La Palmera
Hacía días que los fugitivos caminaban. Habían llegado a una región árida y desértica; no crecía allí ni un árbol, ni un arbusto, y el poco pasto que quedaba estaba quemado por el sol. El desierto se abría frente a los viajeros como un interminable mar de arena. Ni una brisa refrescaba el ambiente, y los rayos de sol sobre la tierra muerta quemaban despiadadamente.
María apenas se podía mantener sobre el burro; José caminaba a su lado agobiado y sudoroso. El burrito dejaba colgar sus largas orejas, y avanzaba lentamente con la cabeza gacha.
El niño reposaba amparado por el manto de María, quien de vez en cuando le echaba un poco de aire sobre el rostro.
Tenían sed; pero el agua del odre ya se había terminado. José sentía una inmensa pena, pues el desierto parecía no tener fin.
De pronto el burro levanto la cabeza y sacudió las orejas. María miró adelante y alcanzó a divisar una palmera que se encontraba junto a un montículo de arena. El burro camino más ligero, con el afán de llegar cuanto antes a la sobra de un árbol.
Muy pronto descansaba María a la sombra de la palmera, entre cuyas hojas colgaban unos hermosos dátiles.
– ¡Ah!- dijo ella a José-, si por lo menos pudiéramos comer un poco de fruta…
José le contestó:
– Como ves, el árbol es muy alto; yo no puedo bajarlas.
– Alcánzame entonces un poco de agua; la sed me atormenta.
José contestó muy afligido:
– Ya no queda ni una gota; la hemos terminado.
Alcánzame entonces un poco de agua; la sed me atormenta.
José contestó muy afligido:
-Ya no queda ni una gota; la hemos terminado.

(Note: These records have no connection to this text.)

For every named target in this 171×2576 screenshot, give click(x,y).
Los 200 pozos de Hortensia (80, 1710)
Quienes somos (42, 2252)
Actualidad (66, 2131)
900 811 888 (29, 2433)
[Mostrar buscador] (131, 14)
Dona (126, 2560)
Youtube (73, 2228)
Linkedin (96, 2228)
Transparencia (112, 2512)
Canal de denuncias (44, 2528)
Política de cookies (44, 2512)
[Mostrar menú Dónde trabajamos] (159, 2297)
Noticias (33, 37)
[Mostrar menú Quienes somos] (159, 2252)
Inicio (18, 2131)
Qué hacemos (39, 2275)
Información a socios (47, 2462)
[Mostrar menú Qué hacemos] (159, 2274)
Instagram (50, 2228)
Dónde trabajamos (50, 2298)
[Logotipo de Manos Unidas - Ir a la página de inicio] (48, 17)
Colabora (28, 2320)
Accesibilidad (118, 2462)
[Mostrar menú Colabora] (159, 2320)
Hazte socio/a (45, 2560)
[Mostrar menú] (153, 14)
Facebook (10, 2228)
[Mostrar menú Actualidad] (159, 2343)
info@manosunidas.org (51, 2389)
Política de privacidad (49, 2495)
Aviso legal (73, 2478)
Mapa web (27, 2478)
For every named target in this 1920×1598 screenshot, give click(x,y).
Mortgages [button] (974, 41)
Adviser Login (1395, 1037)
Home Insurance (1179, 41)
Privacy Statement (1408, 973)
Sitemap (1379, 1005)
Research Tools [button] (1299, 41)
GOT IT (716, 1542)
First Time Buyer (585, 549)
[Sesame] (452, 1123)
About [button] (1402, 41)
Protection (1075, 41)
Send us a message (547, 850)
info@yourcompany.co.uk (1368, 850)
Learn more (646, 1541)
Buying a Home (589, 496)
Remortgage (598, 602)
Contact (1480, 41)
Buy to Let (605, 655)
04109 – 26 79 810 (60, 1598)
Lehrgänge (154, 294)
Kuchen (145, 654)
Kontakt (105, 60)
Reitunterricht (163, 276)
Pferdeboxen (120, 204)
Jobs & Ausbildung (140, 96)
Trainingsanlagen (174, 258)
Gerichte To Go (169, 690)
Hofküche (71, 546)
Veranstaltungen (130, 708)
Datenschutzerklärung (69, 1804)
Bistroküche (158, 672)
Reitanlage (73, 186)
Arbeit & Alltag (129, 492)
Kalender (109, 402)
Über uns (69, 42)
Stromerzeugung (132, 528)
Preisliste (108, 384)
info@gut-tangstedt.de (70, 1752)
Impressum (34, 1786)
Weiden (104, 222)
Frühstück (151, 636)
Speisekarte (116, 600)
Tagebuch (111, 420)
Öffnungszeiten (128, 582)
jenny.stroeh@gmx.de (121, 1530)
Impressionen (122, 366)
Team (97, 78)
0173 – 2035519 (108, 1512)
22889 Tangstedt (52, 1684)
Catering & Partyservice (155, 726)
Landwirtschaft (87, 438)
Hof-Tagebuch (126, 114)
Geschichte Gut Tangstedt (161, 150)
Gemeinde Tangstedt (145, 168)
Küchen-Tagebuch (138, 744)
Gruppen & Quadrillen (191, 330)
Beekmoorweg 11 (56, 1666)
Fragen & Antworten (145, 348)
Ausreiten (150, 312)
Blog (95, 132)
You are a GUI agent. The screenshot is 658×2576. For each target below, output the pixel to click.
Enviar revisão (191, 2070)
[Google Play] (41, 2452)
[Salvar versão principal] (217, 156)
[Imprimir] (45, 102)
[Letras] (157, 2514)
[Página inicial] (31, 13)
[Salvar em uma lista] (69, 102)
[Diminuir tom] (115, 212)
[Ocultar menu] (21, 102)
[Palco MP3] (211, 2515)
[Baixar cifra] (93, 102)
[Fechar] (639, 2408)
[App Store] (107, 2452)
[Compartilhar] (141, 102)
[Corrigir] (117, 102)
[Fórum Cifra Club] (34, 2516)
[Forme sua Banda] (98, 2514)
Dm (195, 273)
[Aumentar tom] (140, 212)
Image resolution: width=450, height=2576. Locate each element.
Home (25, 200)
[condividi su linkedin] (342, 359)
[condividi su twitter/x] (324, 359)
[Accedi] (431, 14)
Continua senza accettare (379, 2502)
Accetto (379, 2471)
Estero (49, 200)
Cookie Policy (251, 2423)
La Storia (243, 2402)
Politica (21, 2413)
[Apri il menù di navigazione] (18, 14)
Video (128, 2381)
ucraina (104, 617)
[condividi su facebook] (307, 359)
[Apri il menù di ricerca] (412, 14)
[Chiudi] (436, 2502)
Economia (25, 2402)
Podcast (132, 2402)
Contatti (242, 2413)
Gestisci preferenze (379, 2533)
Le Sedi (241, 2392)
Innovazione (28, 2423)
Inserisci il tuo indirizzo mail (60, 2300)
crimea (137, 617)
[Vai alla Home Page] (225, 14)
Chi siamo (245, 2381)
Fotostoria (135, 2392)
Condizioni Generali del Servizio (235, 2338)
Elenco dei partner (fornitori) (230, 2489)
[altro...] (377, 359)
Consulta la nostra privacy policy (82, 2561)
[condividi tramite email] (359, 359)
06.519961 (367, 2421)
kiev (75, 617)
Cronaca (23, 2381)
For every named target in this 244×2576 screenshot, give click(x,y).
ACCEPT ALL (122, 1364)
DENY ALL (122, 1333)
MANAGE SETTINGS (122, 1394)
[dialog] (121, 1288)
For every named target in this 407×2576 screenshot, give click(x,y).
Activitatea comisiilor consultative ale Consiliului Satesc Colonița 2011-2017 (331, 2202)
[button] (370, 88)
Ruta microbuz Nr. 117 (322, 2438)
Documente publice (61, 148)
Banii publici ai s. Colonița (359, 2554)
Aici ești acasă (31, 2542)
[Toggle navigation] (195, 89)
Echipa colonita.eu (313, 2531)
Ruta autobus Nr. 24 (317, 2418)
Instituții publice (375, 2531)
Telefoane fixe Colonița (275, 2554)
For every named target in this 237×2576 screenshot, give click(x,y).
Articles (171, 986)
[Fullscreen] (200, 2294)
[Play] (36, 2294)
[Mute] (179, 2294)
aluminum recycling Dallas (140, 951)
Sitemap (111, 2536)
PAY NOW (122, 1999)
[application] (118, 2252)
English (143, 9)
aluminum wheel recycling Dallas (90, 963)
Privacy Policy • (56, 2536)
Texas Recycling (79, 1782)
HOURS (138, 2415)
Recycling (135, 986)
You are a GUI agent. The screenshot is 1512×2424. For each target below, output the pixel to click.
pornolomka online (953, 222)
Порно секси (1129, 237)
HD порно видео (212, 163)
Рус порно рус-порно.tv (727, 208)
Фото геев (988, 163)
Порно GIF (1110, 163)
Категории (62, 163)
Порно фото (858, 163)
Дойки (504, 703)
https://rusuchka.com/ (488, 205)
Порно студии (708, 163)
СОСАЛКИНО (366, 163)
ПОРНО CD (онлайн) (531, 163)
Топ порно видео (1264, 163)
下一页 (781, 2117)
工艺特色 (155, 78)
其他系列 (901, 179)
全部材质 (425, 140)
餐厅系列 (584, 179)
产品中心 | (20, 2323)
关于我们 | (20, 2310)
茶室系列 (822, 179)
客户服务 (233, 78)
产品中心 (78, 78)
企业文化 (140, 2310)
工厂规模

Mientras así hablaban, el niño sacó la manito fuera del manto de su madre. Los deditos hicieron una seña a la palmera y el pequeño llamó con voz tenue:
-Ven, inclínate hacia abajo.
Entonces el largo tronco de la palmera de dobló lentamente hacía la tierra; los dátiles llegaron a la mano de María. Ella arrancó la fruta con gran alegría, y José pudo llenar una bolsita, para tener durante el viaje.
Mientras comían la fruta, la sed comenzó a torturarlos aún más.
Un viento fuerte había levantado la arena a los pies de la palmera, y una raíz gruesa como un brazo sobresalía del suelo.
Por segunda vez salió la manito fuera del manto e hizo una seña a la raíz.
-¡Danos agua!- dijo nuevamente la voz dulce del niño. Y de la raíz comenzó a caer agua como de un pequeño manantial.
¡Que maravillosa y refrescante era el agua! José pudo llenar otra vez el odre… y el agua no terminaba de correr.
María excavó la arena y formó una pequeña laguna, donde bañó al niño, quien tenía las mejillas cubiertas por el polvo del desierto.
Luego de chapotear en el agua de la palmera, su rostro volvió a ponerse fresco y sonrosado.
También el burrito se adelantó y bebió; y las orejas le bamboleaban, y sacudía la cola de un lado para el otro de pura alegría.